- _WHAT THE TASK REQUIRES_
Please rewrite all of the rows below, changing "The height and width of the screenshot is" to "The screenshot's height and width are" and keeping everything else the same. Leave the pictures out of your answer.

- _EXCERPTED RECORDS_

--- Start ---

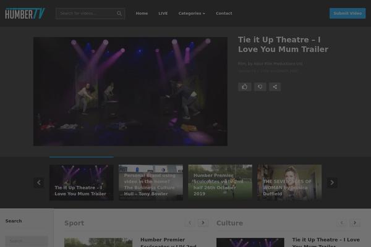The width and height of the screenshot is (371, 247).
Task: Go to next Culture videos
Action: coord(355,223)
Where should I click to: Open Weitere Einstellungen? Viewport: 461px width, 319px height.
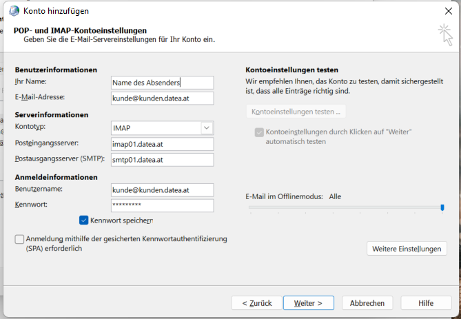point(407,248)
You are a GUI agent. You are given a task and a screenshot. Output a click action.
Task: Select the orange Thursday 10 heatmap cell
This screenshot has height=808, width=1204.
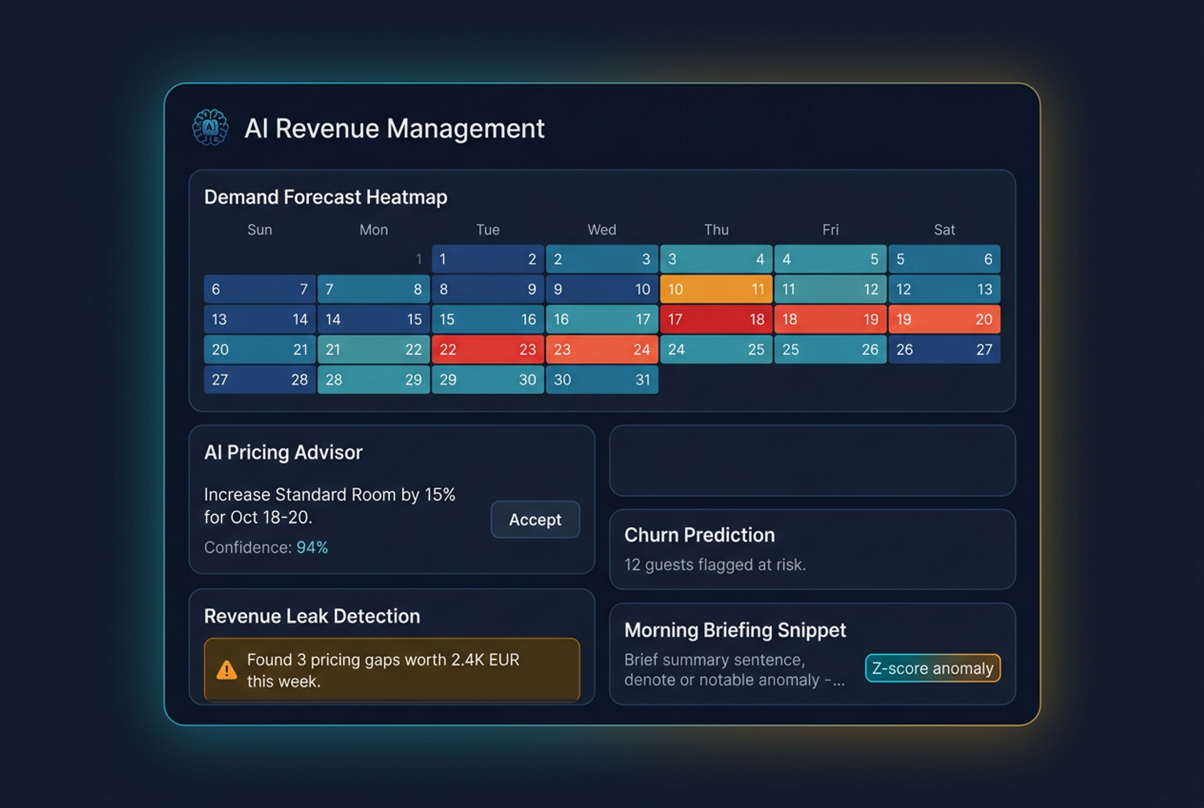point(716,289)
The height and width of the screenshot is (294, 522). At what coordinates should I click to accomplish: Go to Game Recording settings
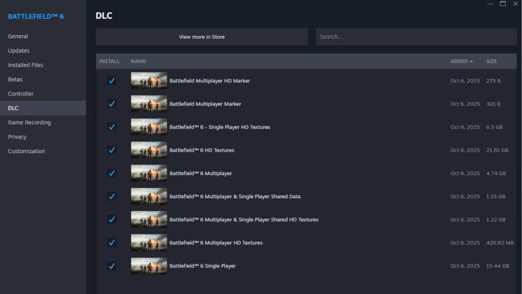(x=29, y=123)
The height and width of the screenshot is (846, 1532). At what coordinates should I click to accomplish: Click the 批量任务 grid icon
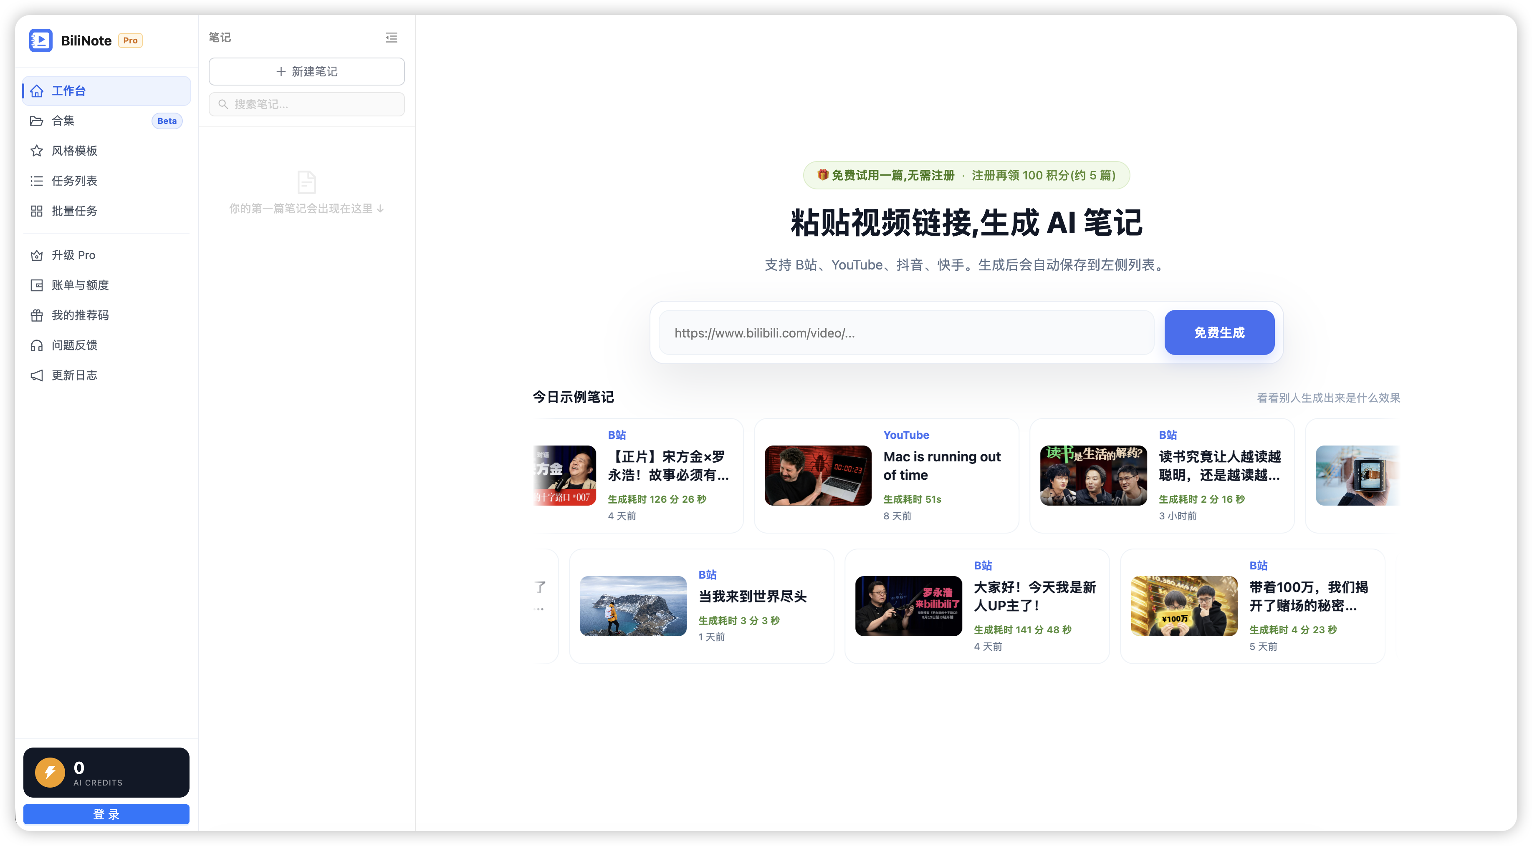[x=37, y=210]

--- End ---

- _PROBLEM SOLUTION_
The width and height of the screenshot is (371, 247).
Task: Go to next Culture videos
Action: coord(355,223)
Where should I click to: Open Weitere Einstellungen? Viewport: 461px width, 319px height.
point(407,248)
You are a GUI agent. You are given a task and a screenshot. Output a click action.
Task: Select the orange Thursday 10 heatmap cell
This screenshot has height=808, width=1204.
point(716,289)
The screenshot's height and width are (294, 522). At what coordinates should I click to accomplish: Go to Game Recording settings
(x=29, y=123)
The screenshot's height and width are (846, 1532). At what coordinates should I click to accomplish: Click the 批量任务 grid icon
[x=37, y=210]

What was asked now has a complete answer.